Work order: Could every entry be set down once more, exactly as given?

Data for this exercise:

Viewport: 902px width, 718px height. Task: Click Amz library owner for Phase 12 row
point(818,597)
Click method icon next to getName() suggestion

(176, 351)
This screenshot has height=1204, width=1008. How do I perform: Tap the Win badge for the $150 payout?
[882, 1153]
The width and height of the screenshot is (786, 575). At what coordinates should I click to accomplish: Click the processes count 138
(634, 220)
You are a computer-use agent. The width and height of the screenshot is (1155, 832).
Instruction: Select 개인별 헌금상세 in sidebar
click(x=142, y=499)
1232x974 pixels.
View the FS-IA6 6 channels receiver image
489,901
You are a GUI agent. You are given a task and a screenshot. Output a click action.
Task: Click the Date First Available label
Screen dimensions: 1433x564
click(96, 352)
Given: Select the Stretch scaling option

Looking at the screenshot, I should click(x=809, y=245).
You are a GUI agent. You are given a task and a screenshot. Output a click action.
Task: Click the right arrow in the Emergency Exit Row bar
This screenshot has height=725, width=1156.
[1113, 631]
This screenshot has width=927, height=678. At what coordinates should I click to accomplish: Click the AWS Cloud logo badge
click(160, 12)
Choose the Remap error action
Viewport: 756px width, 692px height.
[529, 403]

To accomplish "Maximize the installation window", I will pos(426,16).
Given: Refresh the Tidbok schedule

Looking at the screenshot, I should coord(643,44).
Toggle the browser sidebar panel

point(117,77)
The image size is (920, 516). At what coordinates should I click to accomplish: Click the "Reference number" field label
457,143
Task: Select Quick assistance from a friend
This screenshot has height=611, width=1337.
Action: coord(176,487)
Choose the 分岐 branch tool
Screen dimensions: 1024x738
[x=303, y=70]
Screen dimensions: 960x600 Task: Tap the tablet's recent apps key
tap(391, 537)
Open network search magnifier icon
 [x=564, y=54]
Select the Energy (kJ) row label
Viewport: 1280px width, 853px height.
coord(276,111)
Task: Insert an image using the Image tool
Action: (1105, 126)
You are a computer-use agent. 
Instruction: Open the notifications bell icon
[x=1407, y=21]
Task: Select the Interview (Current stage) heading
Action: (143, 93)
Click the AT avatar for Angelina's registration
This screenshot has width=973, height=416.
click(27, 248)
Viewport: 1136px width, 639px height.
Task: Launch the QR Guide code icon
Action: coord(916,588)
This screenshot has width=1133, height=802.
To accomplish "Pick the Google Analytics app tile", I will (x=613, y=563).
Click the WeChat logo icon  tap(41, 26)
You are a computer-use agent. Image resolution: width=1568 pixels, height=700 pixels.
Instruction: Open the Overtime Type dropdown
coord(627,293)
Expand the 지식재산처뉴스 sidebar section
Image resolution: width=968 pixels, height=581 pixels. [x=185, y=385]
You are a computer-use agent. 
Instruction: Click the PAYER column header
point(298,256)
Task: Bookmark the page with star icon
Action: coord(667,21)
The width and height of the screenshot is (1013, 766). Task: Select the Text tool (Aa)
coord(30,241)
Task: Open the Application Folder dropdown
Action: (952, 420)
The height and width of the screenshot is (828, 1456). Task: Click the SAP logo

Response to the task:
Viewport: 902px width, 718px height. Task: Click Amz library owner for Phase 12 row
point(818,597)
Click method icon next to getName() suggestion

(176, 351)
This screenshot has height=1204, width=1008. How do I perform: Tap the Win badge for the $150 payout?
[882, 1153]
The width and height of the screenshot is (786, 575). At what coordinates should I click to accomplish: Click the processes count 138
(634, 220)
You are a computer-use agent. The width and height of the screenshot is (1155, 832).
Instruction: Select 개인별 헌금상세 in sidebar
click(x=142, y=499)
1232x974 pixels.
View the FS-IA6 6 channels receiver image
489,901
You are a GUI agent. You are given a task and a screenshot. Output a click action.
Task: Click the Date First Available label
Screen dimensions: 1433x564
click(96, 352)
Given: Select the Stretch scaling option

Looking at the screenshot, I should click(x=809, y=245).
You are a GUI agent. You are given a task and a screenshot. Output a click action.
Task: Click the right arrow in the Emergency Exit Row bar
This screenshot has height=725, width=1156.
[1113, 631]
This screenshot has width=927, height=678. At what coordinates should I click to accomplish: Click the AWS Cloud logo badge
click(160, 12)
Choose the Remap error action
Viewport: 756px width, 692px height.
[529, 403]

To accomplish "Maximize the installation window", I will pos(426,16).
Given: Refresh the Tidbok schedule

Looking at the screenshot, I should coord(643,44).
Toggle the browser sidebar panel

point(117,77)
The image size is (920, 516). At what coordinates should I click to accomplish: Click the "Reference number" field label
457,143
Task: Select Quick assistance from a friend
This screenshot has height=611, width=1337.
Action: coord(176,487)
Choose the 分岐 branch tool
Screen dimensions: 1024x738
[x=303, y=70]
Screen dimensions: 960x600 Task: Tap the tablet's recent apps key
tap(391, 537)
Open network search magnifier icon
 [x=564, y=54]
Select the Energy (kJ) row label
Viewport: 1280px width, 853px height.
coord(276,111)
Task: Insert an image using the Image tool
Action: (1105, 126)
You are a computer-use agent. 
Instruction: Open the notifications bell icon
[x=1407, y=21]
Task: Select the Interview (Current stage) heading
Action: (143, 93)
Click the AT avatar for Angelina's registration
This screenshot has width=973, height=416.
click(27, 248)
Viewport: 1136px width, 639px height.
Task: Launch the QR Guide code icon
Action: coord(916,588)
This screenshot has width=1133, height=802.
To accomplish "Pick the Google Analytics app tile", I will (x=613, y=563).
Click the WeChat logo icon  tap(41, 26)
You are a computer-use agent. Image resolution: width=1568 pixels, height=700 pixels.
Instruction: Open the Overtime Type dropdown
coord(627,293)
Expand the 지식재산처뉴스 sidebar section
Image resolution: width=968 pixels, height=581 pixels. [x=185, y=385]
You are a computer-use agent. 
Instruction: Click the PAYER column header
point(298,256)
Task: Bookmark the page with star icon
Action: coord(667,21)
The width and height of the screenshot is (1013, 766). Task: Select the Text tool (Aa)
coord(30,241)
Task: Open the Application Folder dropdown
Action: (952, 420)
The height and width of the screenshot is (828, 1456). Task: Click the SAP logo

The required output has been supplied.